Searching Datasets for Analysis

The most common use of the grid for analysis is the submission of jobs to run over input files from the official Belle II data and MC.

The files on the grid are distributed on the available storage sites around the world. Fortunately, as a user you do not have to worry about their physical location. A file catalog keeps a record of where the files are located and you just need to provide a logical identifier for the samples of interest for your analysis.

Datasets and Datablocks

Each file on the grid is located using a Logical File Name (LFN), which always starts with /belle:

/belle/data_type/some_more_directories/dataset/datablock/file.root

When the LFN is provided to any of the gbasf2 tools, a replica is retrieved from catalog in the backend. You only need to provide the LFN(s) relevant for your analysis, without dealing with the physical location of the samples.

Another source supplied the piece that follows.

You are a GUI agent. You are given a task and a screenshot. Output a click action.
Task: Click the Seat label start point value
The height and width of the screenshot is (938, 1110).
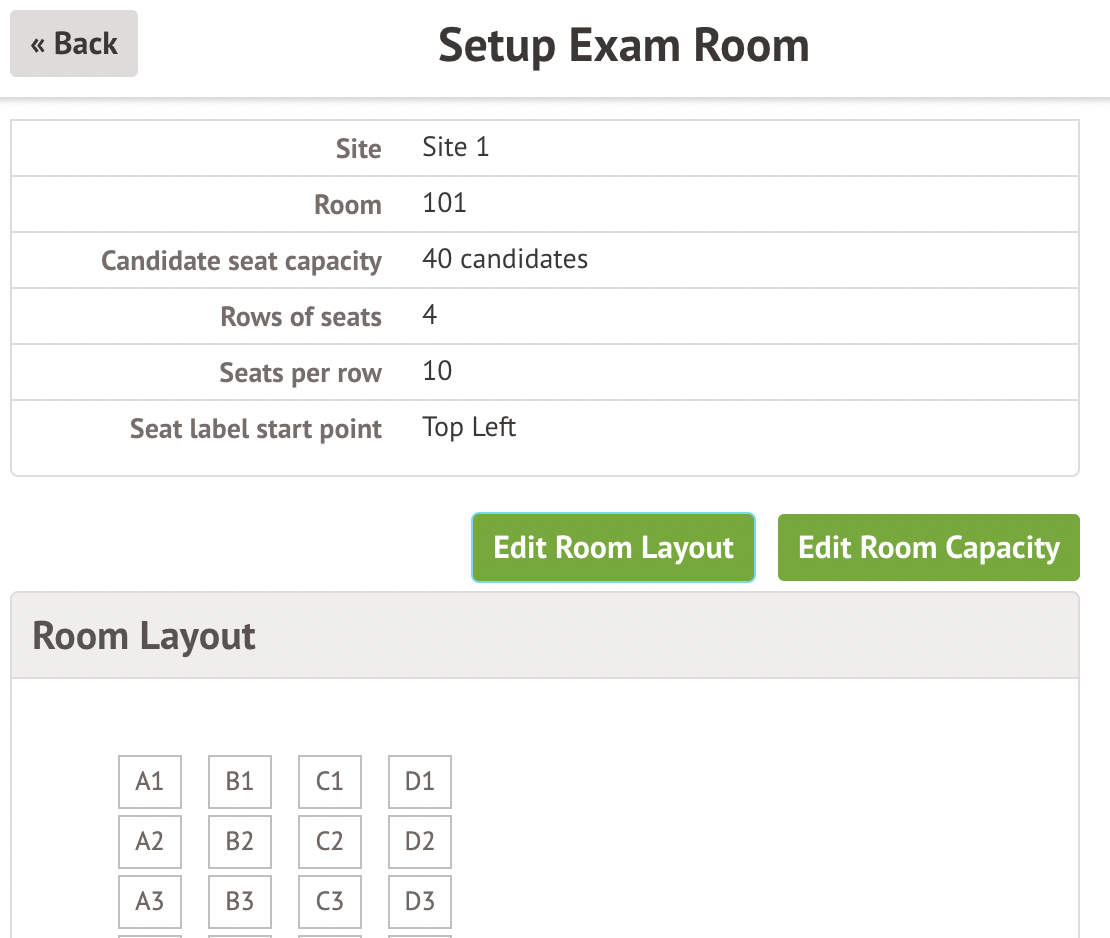tap(469, 428)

Files are collected within datasets, which can be located using a Logical Path Name (LPN):

/belle/data_type/some_more_directories/dataset

A dataset may correspond to a run for an specific experiment number in data, or a MC type in a MC campaign.

By design, a directory on the grid can contain 1000 files at most. For this reason, the concept of a datablock was introduced. Each dataset is subdivided into directories with names subXX, where the last two digits are sequentially iterated when the dataset is expanded to hold more files (sub00, sub01, …).

In gbasf2, the data handling unit is the datablock.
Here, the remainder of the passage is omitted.